The learning model keeps repeating this process over and over, until:
- the final predicted target values are pretty close to the actual target values
- the final predicted labels match the actual labels
- the final error values are minimal
It ends up with the following:
TM( ) = TMfinal( )
plbl1, lbl1 → ( predicted ) target variable is less than the value a
plbl2, lbl2 → ( predicted ) target variable is between the values a and b
plbl3, lbl3 → ( predicted ) target variable is between the values b and c
plbl4, lbl4 → ( predicted ) target variable is greater than the value c
Data Point | Feature 1 | Feature 2 | Feature 3 | … | TM( ) Used | Predicted Target Variable | Predicted Label | Target Variable | Label | Error |
---|---|---|---|---|---|---|---|---|---|---|
dp1 | f1-1 | f2-1 | f3-1 | … | TMfinal() | ptvfinal-1 | plbl1 | tv1 | lbl1 | errfinal-1 |
dp2 | f1-2 | f2-2 | f3-2 | … | TMfinal() | ptvfinal-2 | plbl2 | tv2 | lbl2 | errfinal-2 |
dp3 | f1-3 | f2-3 | f3-3 | … | TMfinal() | ptvfinal-3 | plbl3 | tv3 | lbl3 | errfinal-3 |
dp4 | f1-4 | f2-4 | f3-4 | … | TMfinal() | ptvfinal-4 | plbl2 | tv4 | lbl2 | errfinal-4 |
dp5 | f1-5 | f2-5 | f3-5 | … | TMfinal() | ptvfinal-5 | plbl4 | tv5 | lbl4 | errfinal-5 |
dp6 | f1-6 | f2-6 | f3-6 | … | TMfinal() | ptvfinal-6 | plbl3 | tv6 | lbl3 | errfinal-6 |
etc. | etc. | etc. | etc. | etc. | etc. | etc. | etc. | etc. | etc. | etc. |
The learning model has settled on TMfinal( )
.
And that’s pretty much supervised learning in a nutshell! Eazy-peezy, right?
I've Got Tone!
Okay, I’m a machine learning expert, but even I find what I’ve written to be complete gobbledygook!
So, let’s instead look at this from a different angle. What do we normally call supervised learning in our everyday conversations? You get a ginormous hint from the fact that a target variable does the supervising:
Yep, thaat’s riigghhtt! Supervised learning is just a really, really awkward way of saying target practice! Here’s an example.
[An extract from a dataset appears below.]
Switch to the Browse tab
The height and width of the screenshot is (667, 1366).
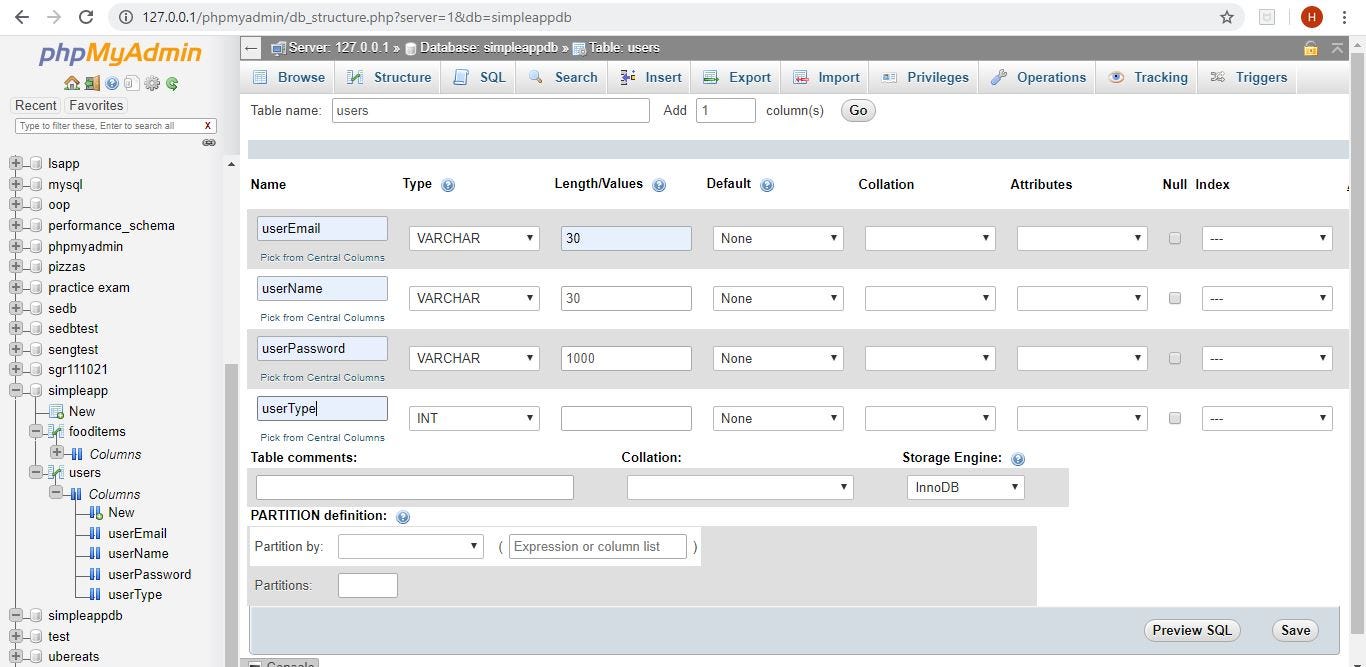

You’re hanging out with your friends at a local bar. They introduce you to the game of darts. Since you’ve never played before, you do poorly. But your friends are very supportive, and you find yourself having a lot of fun.
You decide to get better at this game, so you purchase some darts and a dartboard to practice at home.
Once you’ve set everything up, you’re ready to begin! Each data point represents a single practice throw.
Practice Throw |
---|
pt1 |
pt2 |
pt3 |
pt4 |
pt5 |
pt6 |
etc. |
For each throw, the dart has to land somewhere. The target variable represents the landing spot, and each throw gets a unique target value.
Practice Throw | Where Dart Lands (Target Variable) |
---|---|
pt1 | ? |
pt2 | ? |
pt3 | ? |
pt4 | ? |
pt5 | ? |
pt6 | ? |
etc. | etc. |
Let’s define this landing spot as the distance from the center of the dartboard. So, if the dart hits dead on center, the target value is zero. If the dart lands three inches from the center, then the target value equals three, and so on.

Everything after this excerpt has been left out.